I treated it as a split in desire between them. Ranti wanted to leave, Ronu wanted to stay. Neither of them was right or wrong. I wanted the audience to feel how that difference slowly pulls them apart, how love does not always survive when two people imagine the future differently. The hunger to escape, to own something better, to arrive somewhere else, that desperation moved every choice in the film.

The film brilliantly referenced the Nigerian Civil War as one of the harbingers of the ethnic tensions in Nigeria. What subtle messages, if any, does your film offer about national healing or conflict resolution?
Healing starts with memory. When a nation refuses to remember, it repeats its pain through its children. The civil war in the film is not just history, it is a wound that never fully closed. If we don’t address this problem as a nation, the tribal tension and conflict that have now become a culture, we will keep going nowhere fast.
The film is also about the Japa wave and young Nigerians’ response to it. What do you think about the growing migration number and loss of friendship and identity to it?
Unfortunately, the “Nigeria dream” is to leave Nigeria (what an irony), I understand it completely. But it hurts. Friendship becomes temporary, identity becomes luggage, dreams now come with goodbyes, roots become optional. This situational irony is also evidenced in the Ranti and Ronu relationship dynamic as portrayed in the film.

Also, I’m curious how these ideas that Ranti and Ronu have —about staying and leaving Nigeria, resonate with you and how you’re grappling with the everyday violence in Nigeria.
Don’t get me started with the violence in Nigeria, it is too sad to put into words. Making the film was my way of sitting with the tension I live with that conflict every day. Ranti is me, Ronu is also me. The desire to leave and the pull to stay both sit in my chest at the same time. Nigeria is loud, violent, beautiful, frustrating, and sacred to me.

Ranti Ronu carries the Yoruba essence in its characterization, setting, language and worldview. Can you walk us through the writing and directing of the film and why it was important to retain this cultural essence?

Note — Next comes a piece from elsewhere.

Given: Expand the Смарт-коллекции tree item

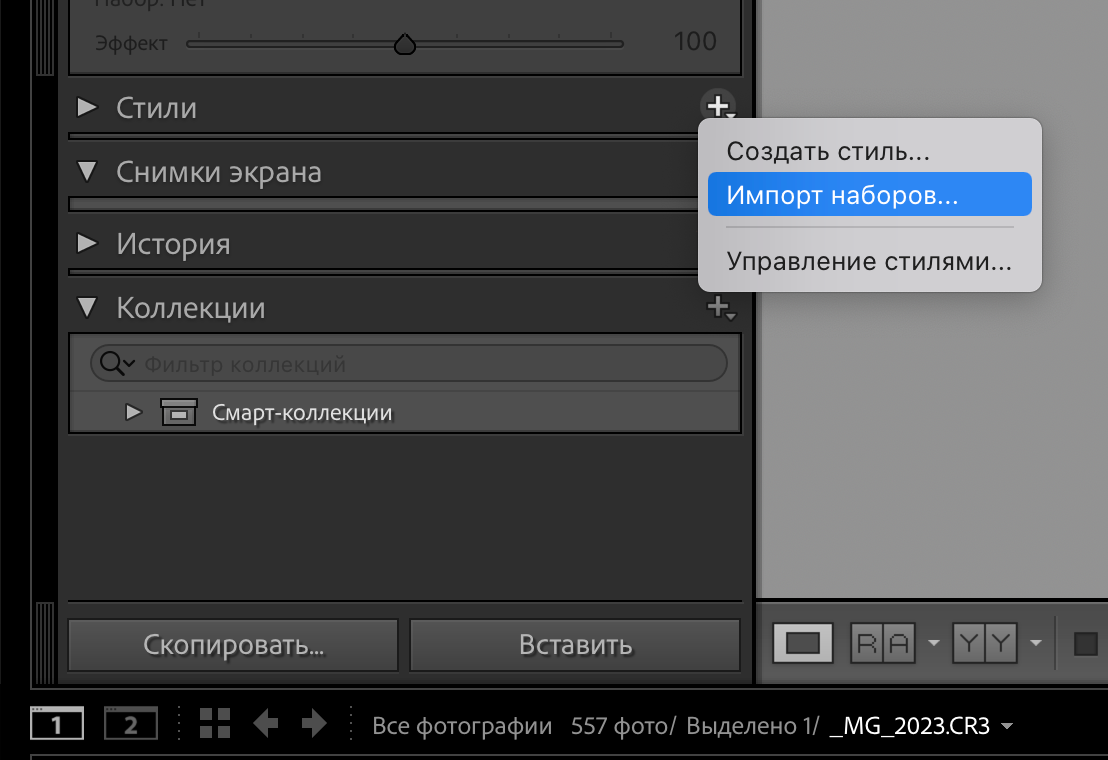Looking at the screenshot, I should 133,411.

I approached the film with the Yoruba worldview as the roadmap for every decision. In the script, dialogue was shaped by how Yoruba people actually speak, indirect phrasing, proverbs, silence, and restraint. I know I only scratched the surface. However, retaining the essence was important because once you remove that, the story becomes dishonest. Every creative choice passed through that lens, from performance to atmosphere to symbolism.

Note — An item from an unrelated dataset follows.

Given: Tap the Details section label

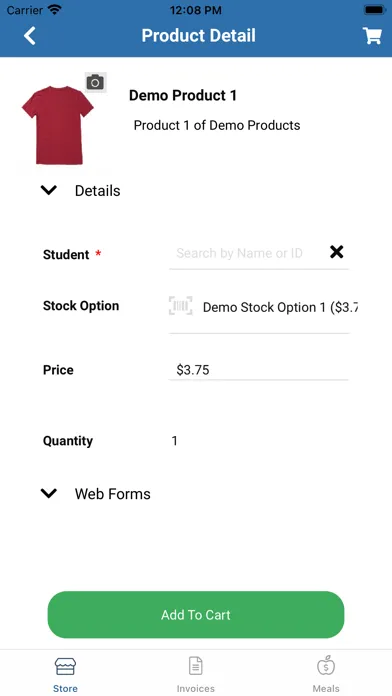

You had mentioned how Ranti Ronu taught you patience and important lessons. Do you want to talk about this “waiting” period and its importance to the film and you, as a filmmaker?
Patience and humility. The film refused to be rushed. Some decisions only became clear because I had to rethink, reedit, and sometimes unlearn my first ideas. It was uncomfortable, like the film’s story. I lost friendship in the process of making the film. The waiting period came with a lot of self doubt. There were moments I questioned the story, my choices, and even my voice as a filmmaker. Over time, Ranti Ronu became more than just a film, it became my friend, an artwork with his own consciousness.

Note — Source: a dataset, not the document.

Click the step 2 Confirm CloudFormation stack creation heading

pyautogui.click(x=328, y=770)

You won the Storyteller’s Fund for Ade Ori. Tell us about the project and future projects.
Ade Ori is a deeply personal story about inheritance, identity, and the connection we carry through hair. Ade Ori is a 2026 Project. The goal is to continue exploring African narratives with depth and nuance, focusing on intimate, culturally rooted stories that resonate beyond borders. It’s part of a broader path I’m carving for my work, telling stories that balance personal truth with cultural specificity, while experimenting with style and cinematic language in the arthouse space.